I really don't understand why Americans have a problem with universal healthcare. It just doesn't make sense to me. My state government also provided me in-home care for my pre-school aged children. The federal government also subsidises mental health care plans - ie. the government pays for $120 of my $150 psych visits. Up to 18 a year.
If I were in America, I'd have to join a church or cult now that I have a pre-existing condition.
I would hate it if we went down the American path.
I have private health cover, but that is more for elective surgery stuff. My cancer treatment was too serious to be treated in a private hospital, so I went to a tertiary training hospital.
Ambulance cover is private - costs up to $400 per call out, but the bill comes after they've taken you to the hospital.
I also didn't have to pay for the prophylactic drugs.
People here just don't get those crazy tea bagging hatter people.
Of course what we don't have in Australia is the latest in biomedical technology, but our government hopefully has plans to increase research/development in this field. We don't have access to clinical trials as you guys do.

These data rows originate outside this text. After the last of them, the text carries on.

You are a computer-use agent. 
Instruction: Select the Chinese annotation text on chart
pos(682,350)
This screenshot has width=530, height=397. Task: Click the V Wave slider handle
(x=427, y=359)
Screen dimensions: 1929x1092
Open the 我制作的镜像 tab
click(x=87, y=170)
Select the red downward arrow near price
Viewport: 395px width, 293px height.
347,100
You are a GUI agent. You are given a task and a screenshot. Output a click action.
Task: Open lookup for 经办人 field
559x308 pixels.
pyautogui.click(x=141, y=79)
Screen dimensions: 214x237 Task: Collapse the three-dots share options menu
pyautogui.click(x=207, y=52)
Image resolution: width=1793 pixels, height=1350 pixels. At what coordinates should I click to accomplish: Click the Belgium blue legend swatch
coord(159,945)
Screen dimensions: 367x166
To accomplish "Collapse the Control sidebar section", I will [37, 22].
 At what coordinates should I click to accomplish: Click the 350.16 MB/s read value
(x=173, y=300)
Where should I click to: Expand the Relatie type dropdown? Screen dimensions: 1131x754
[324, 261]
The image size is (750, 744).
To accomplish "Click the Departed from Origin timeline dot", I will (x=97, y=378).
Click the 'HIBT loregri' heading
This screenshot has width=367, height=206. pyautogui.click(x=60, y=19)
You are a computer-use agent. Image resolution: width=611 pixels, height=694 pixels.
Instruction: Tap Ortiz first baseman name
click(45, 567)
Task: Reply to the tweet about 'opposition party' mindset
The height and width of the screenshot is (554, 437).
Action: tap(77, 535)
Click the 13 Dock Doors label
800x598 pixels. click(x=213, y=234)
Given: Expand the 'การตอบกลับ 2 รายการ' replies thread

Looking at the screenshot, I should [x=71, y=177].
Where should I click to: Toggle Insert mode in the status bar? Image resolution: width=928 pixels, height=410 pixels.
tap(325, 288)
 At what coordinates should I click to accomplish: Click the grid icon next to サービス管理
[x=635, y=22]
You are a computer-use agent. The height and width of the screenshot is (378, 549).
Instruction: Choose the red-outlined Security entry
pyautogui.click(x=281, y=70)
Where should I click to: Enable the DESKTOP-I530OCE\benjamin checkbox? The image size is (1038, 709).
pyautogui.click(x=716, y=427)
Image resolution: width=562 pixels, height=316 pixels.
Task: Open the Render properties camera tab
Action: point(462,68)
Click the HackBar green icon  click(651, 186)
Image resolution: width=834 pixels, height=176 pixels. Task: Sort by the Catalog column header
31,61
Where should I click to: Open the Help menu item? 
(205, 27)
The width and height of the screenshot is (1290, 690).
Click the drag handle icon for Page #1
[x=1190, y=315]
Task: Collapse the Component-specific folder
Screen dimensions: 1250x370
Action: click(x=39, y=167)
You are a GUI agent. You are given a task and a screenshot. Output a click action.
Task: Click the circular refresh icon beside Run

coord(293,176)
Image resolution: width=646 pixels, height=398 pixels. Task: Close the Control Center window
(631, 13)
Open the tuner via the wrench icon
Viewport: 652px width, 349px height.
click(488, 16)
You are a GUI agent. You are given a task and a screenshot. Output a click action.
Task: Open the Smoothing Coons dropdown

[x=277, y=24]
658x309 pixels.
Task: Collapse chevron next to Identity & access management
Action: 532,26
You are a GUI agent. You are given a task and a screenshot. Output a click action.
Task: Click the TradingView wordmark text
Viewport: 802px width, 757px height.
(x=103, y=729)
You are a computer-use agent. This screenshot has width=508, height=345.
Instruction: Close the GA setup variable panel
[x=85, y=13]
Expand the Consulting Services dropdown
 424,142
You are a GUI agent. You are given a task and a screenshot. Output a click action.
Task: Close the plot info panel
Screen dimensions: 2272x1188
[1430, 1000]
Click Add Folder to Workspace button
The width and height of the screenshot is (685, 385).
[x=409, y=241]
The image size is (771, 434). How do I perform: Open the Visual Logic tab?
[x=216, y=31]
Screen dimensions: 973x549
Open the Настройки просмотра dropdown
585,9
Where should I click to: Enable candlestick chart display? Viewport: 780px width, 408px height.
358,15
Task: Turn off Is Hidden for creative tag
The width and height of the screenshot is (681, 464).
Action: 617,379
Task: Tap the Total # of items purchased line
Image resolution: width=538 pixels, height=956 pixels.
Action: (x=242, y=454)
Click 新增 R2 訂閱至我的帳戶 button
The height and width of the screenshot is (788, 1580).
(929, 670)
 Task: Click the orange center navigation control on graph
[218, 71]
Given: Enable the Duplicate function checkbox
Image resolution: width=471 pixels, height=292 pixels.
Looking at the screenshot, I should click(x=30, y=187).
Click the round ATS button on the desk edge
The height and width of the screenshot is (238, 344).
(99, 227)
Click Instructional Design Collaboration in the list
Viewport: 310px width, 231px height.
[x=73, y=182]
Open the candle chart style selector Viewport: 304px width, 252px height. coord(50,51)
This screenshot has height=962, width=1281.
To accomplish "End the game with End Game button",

Thank you for sharing your experience on this blog.

Ozzie girl said...

Having said this, the public system is stressed and the hospital sent me a letter thanking me for accessing my private health care when I was an inpatient. My insurance paid for the room. Costs about $600 per night. Drugs that are not on the approved pharmaceutical benefits scheme would cost someone $$$... So we just have to pray that a politician's wife has the same disease...this happened with a breast cancer drug in the mid 00s...the PM's wife got cancer, and hey presto! it was on the list!
We have one of the highest, if not the highest, cancer cure rates in the world, and I think it is because we have the social welfare support. It means we don't have to run around baking cup cakes.
I also have the luxury of recovering because I don't have to go back to work to keep my insurance. In fact that sounds communist to me.

Sending you my best wishes Hillary. Thank you for fighting a good fight, on behalf of my American friends and family.